Repeat the data verbatim.

-- INPUT MATERIAL follows --

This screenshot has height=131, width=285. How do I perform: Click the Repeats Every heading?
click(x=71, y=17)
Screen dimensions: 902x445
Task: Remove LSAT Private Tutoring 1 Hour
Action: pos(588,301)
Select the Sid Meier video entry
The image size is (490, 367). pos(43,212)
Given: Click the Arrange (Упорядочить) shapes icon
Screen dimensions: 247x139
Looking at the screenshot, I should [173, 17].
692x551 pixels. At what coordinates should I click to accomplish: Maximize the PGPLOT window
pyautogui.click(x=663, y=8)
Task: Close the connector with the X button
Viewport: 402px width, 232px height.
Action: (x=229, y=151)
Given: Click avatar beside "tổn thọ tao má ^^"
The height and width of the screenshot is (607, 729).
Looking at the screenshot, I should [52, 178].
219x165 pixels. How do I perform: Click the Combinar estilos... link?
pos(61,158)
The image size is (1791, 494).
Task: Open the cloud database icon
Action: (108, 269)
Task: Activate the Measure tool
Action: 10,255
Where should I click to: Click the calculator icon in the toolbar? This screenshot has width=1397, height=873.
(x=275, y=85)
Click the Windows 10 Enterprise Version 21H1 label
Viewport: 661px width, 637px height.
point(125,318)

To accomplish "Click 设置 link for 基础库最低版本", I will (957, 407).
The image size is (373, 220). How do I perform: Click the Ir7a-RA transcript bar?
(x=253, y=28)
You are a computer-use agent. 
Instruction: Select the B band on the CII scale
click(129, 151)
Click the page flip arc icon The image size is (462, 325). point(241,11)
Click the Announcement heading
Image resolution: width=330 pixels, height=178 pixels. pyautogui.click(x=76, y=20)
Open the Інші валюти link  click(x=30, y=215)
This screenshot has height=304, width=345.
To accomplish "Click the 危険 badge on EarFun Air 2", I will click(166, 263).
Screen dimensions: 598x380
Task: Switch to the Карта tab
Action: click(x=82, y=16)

-- INPUT MATERIAL concluded --

RESPONSE FOR THIS EXERCISE:
This screenshot has height=131, width=285. How do I perform: Click the Repeats Every heading?
click(x=71, y=17)
Screen dimensions: 902x445
Task: Remove LSAT Private Tutoring 1 Hour
Action: pos(588,301)
Select the Sid Meier video entry
The image size is (490, 367). pos(43,212)
Given: Click the Arrange (Упорядочить) shapes icon
Screen dimensions: 247x139
Looking at the screenshot, I should [173, 17].
692x551 pixels. At what coordinates should I click to accomplish: Maximize the PGPLOT window
pyautogui.click(x=663, y=8)
Task: Close the connector with the X button
Viewport: 402px width, 232px height.
Action: (x=229, y=151)
Given: Click avatar beside "tổn thọ tao má ^^"
The height and width of the screenshot is (607, 729).
Looking at the screenshot, I should [52, 178].
219x165 pixels. How do I perform: Click the Combinar estilos... link?
pos(61,158)
The image size is (1791, 494).
Task: Open the cloud database icon
Action: (108, 269)
Task: Activate the Measure tool
Action: 10,255
Where should I click to: Click the calculator icon in the toolbar? This screenshot has width=1397, height=873.
(x=275, y=85)
Click the Windows 10 Enterprise Version 21H1 label
Viewport: 661px width, 637px height.
point(125,318)

To accomplish "Click 设置 link for 基础库最低版本", I will (957, 407).
The image size is (373, 220). How do I perform: Click the Ir7a-RA transcript bar?
(x=253, y=28)
You are a computer-use agent. 
Instruction: Select the B band on the CII scale
click(129, 151)
Click the page flip arc icon The image size is (462, 325). point(241,11)
Click the Announcement heading
Image resolution: width=330 pixels, height=178 pixels. pyautogui.click(x=76, y=20)
Open the Інші валюти link  click(x=30, y=215)
This screenshot has height=304, width=345.
To accomplish "Click the 危険 badge on EarFun Air 2", I will click(166, 263).
Screen dimensions: 598x380
Task: Switch to the Карта tab
Action: click(x=82, y=16)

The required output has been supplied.